Task prompt -
Render every line of the listing below as a JSON list of strings, one string per line, leaving out the blank lines.

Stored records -
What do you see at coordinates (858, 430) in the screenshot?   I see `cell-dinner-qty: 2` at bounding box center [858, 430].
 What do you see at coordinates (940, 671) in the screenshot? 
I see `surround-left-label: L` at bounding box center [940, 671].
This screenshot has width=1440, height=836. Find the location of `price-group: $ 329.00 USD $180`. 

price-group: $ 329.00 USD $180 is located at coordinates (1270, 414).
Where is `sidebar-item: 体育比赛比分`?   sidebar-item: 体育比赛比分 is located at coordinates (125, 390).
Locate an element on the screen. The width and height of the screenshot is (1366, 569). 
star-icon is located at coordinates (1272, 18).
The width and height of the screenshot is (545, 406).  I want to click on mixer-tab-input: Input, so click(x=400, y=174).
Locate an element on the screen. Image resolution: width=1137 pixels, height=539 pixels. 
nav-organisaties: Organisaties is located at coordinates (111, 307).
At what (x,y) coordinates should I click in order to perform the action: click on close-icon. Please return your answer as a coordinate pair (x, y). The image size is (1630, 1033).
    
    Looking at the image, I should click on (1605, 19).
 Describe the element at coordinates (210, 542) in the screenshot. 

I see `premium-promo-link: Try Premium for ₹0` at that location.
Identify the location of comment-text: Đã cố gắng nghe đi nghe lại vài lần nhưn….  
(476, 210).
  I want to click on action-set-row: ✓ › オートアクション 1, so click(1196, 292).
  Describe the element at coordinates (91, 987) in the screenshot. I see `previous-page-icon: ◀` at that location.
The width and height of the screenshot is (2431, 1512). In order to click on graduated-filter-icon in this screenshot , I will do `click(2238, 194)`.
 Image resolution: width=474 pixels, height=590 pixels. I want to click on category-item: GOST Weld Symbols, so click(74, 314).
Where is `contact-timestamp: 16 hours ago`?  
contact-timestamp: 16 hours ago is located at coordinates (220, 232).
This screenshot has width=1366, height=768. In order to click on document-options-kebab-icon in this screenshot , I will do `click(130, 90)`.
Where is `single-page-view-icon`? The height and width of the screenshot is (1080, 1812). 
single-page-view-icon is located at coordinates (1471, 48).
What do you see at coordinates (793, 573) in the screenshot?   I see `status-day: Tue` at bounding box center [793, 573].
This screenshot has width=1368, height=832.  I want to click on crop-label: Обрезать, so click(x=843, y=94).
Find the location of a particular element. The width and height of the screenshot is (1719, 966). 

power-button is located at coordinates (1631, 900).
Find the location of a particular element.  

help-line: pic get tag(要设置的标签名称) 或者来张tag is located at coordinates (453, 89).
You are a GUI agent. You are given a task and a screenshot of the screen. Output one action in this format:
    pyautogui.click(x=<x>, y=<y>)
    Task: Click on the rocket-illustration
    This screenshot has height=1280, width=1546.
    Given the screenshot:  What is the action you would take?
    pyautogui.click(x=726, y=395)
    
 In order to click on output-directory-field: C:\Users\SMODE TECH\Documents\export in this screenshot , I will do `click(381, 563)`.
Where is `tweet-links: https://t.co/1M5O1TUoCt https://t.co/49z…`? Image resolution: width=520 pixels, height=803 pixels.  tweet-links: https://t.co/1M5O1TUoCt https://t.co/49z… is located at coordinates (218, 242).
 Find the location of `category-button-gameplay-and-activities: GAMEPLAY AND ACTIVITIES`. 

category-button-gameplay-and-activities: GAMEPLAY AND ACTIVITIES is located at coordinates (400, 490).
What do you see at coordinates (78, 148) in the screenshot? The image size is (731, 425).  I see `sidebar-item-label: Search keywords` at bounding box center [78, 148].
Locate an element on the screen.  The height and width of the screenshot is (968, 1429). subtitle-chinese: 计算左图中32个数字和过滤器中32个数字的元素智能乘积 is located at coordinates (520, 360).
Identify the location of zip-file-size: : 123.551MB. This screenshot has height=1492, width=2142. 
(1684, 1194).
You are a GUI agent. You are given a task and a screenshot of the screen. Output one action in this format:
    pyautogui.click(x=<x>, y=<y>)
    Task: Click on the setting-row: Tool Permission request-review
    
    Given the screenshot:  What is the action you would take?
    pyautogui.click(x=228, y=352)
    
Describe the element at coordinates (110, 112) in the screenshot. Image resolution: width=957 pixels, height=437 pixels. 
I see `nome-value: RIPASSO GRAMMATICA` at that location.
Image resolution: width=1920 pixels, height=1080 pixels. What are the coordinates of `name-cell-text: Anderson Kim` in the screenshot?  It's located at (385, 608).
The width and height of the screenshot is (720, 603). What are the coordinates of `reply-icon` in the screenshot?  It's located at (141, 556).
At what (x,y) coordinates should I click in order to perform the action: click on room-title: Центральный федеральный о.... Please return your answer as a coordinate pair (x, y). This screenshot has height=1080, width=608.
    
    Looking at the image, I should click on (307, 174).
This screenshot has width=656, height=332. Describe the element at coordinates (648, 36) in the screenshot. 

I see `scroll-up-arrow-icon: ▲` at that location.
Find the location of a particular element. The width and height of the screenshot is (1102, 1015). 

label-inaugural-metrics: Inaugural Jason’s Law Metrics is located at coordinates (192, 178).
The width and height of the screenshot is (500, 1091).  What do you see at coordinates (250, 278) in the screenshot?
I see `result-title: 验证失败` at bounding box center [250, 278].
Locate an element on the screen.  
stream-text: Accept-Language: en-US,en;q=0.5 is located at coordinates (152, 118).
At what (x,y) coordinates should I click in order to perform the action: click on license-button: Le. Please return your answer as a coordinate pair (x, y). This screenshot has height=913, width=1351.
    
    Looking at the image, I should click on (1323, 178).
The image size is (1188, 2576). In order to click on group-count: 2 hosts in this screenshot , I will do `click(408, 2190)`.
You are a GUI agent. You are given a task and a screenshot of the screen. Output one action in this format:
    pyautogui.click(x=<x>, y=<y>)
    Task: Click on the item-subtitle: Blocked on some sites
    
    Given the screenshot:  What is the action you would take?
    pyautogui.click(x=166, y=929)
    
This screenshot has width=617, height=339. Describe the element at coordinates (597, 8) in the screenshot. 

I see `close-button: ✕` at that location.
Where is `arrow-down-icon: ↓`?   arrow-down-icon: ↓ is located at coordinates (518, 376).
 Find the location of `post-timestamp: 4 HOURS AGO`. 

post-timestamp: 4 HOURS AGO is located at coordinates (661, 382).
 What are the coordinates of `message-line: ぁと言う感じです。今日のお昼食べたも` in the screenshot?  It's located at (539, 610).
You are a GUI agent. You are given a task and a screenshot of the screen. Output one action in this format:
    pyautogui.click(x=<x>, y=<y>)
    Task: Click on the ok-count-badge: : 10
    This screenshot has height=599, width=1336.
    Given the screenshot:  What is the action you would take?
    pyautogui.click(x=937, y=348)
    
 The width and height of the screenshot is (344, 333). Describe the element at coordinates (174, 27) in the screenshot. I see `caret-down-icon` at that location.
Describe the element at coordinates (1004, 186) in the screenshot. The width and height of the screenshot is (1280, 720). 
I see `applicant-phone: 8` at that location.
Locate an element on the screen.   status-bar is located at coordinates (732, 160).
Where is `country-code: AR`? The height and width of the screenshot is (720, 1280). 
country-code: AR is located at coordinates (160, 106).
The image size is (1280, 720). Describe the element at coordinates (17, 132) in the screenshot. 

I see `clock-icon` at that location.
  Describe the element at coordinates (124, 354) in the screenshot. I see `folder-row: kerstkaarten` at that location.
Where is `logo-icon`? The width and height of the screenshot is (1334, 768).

Result for this exercise -
[
  "What do you see at coordinates (858, 430) in the screenshot?   I see `cell-dinner-qty: 2` at bounding box center [858, 430].",
  " What do you see at coordinates (940, 671) in the screenshot? ",
  "I see `surround-left-label: L` at bounding box center [940, 671].",
  "This screenshot has width=1440, height=836. Find the location of `price-group: $ 329.00 USD $180`. ",
  "price-group: $ 329.00 USD $180 is located at coordinates (1270, 414).",
  "Where is `sidebar-item: 体育比赛比分`?   sidebar-item: 体育比赛比分 is located at coordinates (125, 390).",
  "Locate an element on the screen. The width and height of the screenshot is (1366, 569). ",
  "star-icon is located at coordinates (1272, 18).",
  "The width and height of the screenshot is (545, 406).  I want to click on mixer-tab-input: Input, so click(x=400, y=174).",
  "Locate an element on the screen. Image resolution: width=1137 pixels, height=539 pixels. ",
  "nav-organisaties: Organisaties is located at coordinates (111, 307).",
  "At what (x,y) coordinates should I click in order to perform the action: click on close-icon. Please return your answer as a coordinate pair (x, y). The image size is (1630, 1033).",
  "    Looking at the image, I should click on (1605, 19).",
  " Describe the element at coordinates (210, 542) in the screenshot. ",
  "I see `premium-promo-link: Try Premium for ₹0` at that location.",
  "Identify the location of comment-text: Đã cố gắng nghe đi nghe lại vài lần nhưn….  ",
  "(476, 210).",
  "  I want to click on action-set-row: ✓ › オートアクション 1, so click(1196, 292).",
  "  Describe the element at coordinates (91, 987) in the screenshot. I see `previous-page-icon: ◀` at that location.",
  "The width and height of the screenshot is (2431, 1512). In order to click on graduated-filter-icon in this screenshot , I will do `click(2238, 194)`.",
  " Image resolution: width=474 pixels, height=590 pixels. I want to click on category-item: GOST Weld Symbols, so click(74, 314).",
  "Where is `contact-timestamp: 16 hours ago`?  ",
  "contact-timestamp: 16 hours ago is located at coordinates (220, 232).",
  "This screenshot has width=1366, height=768. In order to click on document-options-kebab-icon in this screenshot , I will do `click(130, 90)`.",
  "Where is `single-page-view-icon`? The height and width of the screenshot is (1080, 1812). ",
  "single-page-view-icon is located at coordinates (1471, 48).",
  "What do you see at coordinates (793, 573) in the screenshot?   I see `status-day: Tue` at bounding box center [793, 573].",
  "This screenshot has width=1368, height=832.  I want to click on crop-label: Обрезать, so click(x=843, y=94).",
  "Find the location of a particular element. The width and height of the screenshot is (1719, 966). ",
  "power-button is located at coordinates (1631, 900).",
  "Find the location of a particular element.  ",
  "help-line: pic get tag(要设置的标签名称) 或者来张tag is located at coordinates (453, 89).",
  "You are a GUI agent. You are given a task and a screenshot of the screen. Output one action in this format:",
  "    pyautogui.click(x=<x>, y=<y>)",
  "    Task: Click on the rocket-illustration",
  "    This screenshot has height=1280, width=1546.",
  "    Given the screenshot:  What is the action you would take?",
  "    pyautogui.click(x=726, y=395)",
  " In order to click on output-directory-field: C:\\Users\\SMODE TECH\\Documents\\export in this screenshot , I will do `click(381, 563)`.",
  "Where is `tweet-links: https://t.co/1M5O1TUoCt https://t.co/49z…`? Image resolution: width=520 pixels, height=803 pixels.  tweet-links: https://t.co/1M5O1TUoCt https://t.co/49z… is located at coordinates (218, 242).",
  " Find the location of `category-button-gameplay-and-activities: GAMEPLAY AND ACTIVITIES`. ",
  "category-button-gameplay-and-activities: GAMEPLAY AND ACTIVITIES is located at coordinates (400, 490).",
  "What do you see at coordinates (78, 148) in the screenshot? The image size is (731, 425).  I see `sidebar-item-label: Search keywords` at bounding box center [78, 148].",
  "Locate an element on the screen.  The height and width of the screenshot is (968, 1429). subtitle-chinese: 计算左图中32个数字和过滤器中32个数字的元素智能乘积 is located at coordinates (520, 360).",
  "Identify the location of zip-file-size: : 123.551MB. This screenshot has height=1492, width=2142. ",
  "(1684, 1194).",
  "You are a GUI agent. You are given a task and a screenshot of the screen. Output one action in this format:",
  "    pyautogui.click(x=<x>, y=<y>)",
  "    Task: Click on the setting-row: Tool Permission request-review",
  "    Given the screenshot:  What is the action you would take?",
  "    pyautogui.click(x=228, y=352)",
  "Describe the element at coordinates (110, 112) in the screenshot. Image resolution: width=957 pixels, height=437 pixels. ",
  "I see `nome-value: RIPASSO GRAMMATICA` at that location.",
  "Image resolution: width=1920 pixels, height=1080 pixels. What are the coordinates of `name-cell-text: Anderson Kim` in the screenshot?  It's located at (385, 608).",
  "The width and height of the screenshot is (720, 603). What are the coordinates of `reply-icon` in the screenshot?  It's located at (141, 556).",
  "At what (x,y) coordinates should I click in order to perform the action: click on room-title: Центральный федеральный о.... Please return your answer as a coordinate pair (x, y). This screenshot has height=1080, width=608.",
  "    Looking at the image, I should click on (307, 174).",
  "This screenshot has width=656, height=332. Describe the element at coordinates (648, 36) in the screenshot. ",
  "I see `scroll-up-arrow-icon: ▲` at that location.",
  "Find the location of a particular element. The width and height of the screenshot is (1102, 1015). ",
  "label-inaugural-metrics: Inaugural Jason’s Law Metrics is located at coordinates (192, 178).",
  "The width and height of the screenshot is (500, 1091).  What do you see at coordinates (250, 278) in the screenshot?",
  "I see `result-title: 验证失败` at bounding box center [250, 278].",
  "Locate an element on the screen.  ",
  "stream-text: Accept-Language: en-US,en;q=0.5 is located at coordinates (152, 118).",
  "At what (x,y) coordinates should I click in order to perform the action: click on license-button: Le. Please return your answer as a coordinate pair (x, y). This screenshot has height=913, width=1351.",
  "    Looking at the image, I should click on (1323, 178).",
  "The image size is (1188, 2576). In order to click on group-count: 2 hosts in this screenshot , I will do `click(408, 2190)`.",
  "You are a GUI agent. You are given a task and a screenshot of the screen. Output one action in this format:",
  "    pyautogui.click(x=<x>, y=<y>)",
  "    Task: Click on the item-subtitle: Blocked on some sites",
  "    Given the screenshot:  What is the action you would take?",
  "    pyautogui.click(x=166, y=929)",
  "This screenshot has width=617, height=339. Describe the element at coordinates (597, 8) in the screenshot. ",
  "I see `close-button: ✕` at that location.",
  "Where is `arrow-down-icon: ↓`?   arrow-down-icon: ↓ is located at coordinates (518, 376).",
  " Find the location of `post-timestamp: 4 HOURS AGO`. ",
  "post-timestamp: 4 HOURS AGO is located at coordinates (661, 382).",
  " What are the coordinates of `message-line: ぁと言う感じです。今日のお昼食べたも` in the screenshot?  It's located at (539, 610).",
  "You are a GUI agent. You are given a task and a screenshot of the screen. Output one action in this format:",
  "    pyautogui.click(x=<x>, y=<y>)",
  "    Task: Click on the ok-count-badge: : 10",
  "    This screenshot has height=599, width=1336.",
  "    Given the screenshot:  What is the action you would take?",
  "    pyautogui.click(x=937, y=348)",
  " The width and height of the screenshot is (344, 333). Describe the element at coordinates (174, 27) in the screenshot. I see `caret-down-icon` at that location.",
  "Describe the element at coordinates (1004, 186) in the screenshot. The width and height of the screenshot is (1280, 720). ",
  "I see `applicant-phone: 8` at that location.",
  "Locate an element on the screen.   status-bar is located at coordinates (732, 160).",
  "Where is `country-code: AR`? The height and width of the screenshot is (720, 1280). ",
  "country-code: AR is located at coordinates (160, 106).",
  "The image size is (1280, 720). Describe the element at coordinates (17, 132) in the screenshot. ",
  "I see `clock-icon` at that location.",
  "  Describe the element at coordinates (124, 354) in the screenshot. I see `folder-row: kerstkaarten` at that location.",
  "Where is `logo-icon`? The width and height of the screenshot is (1334, 768)."
]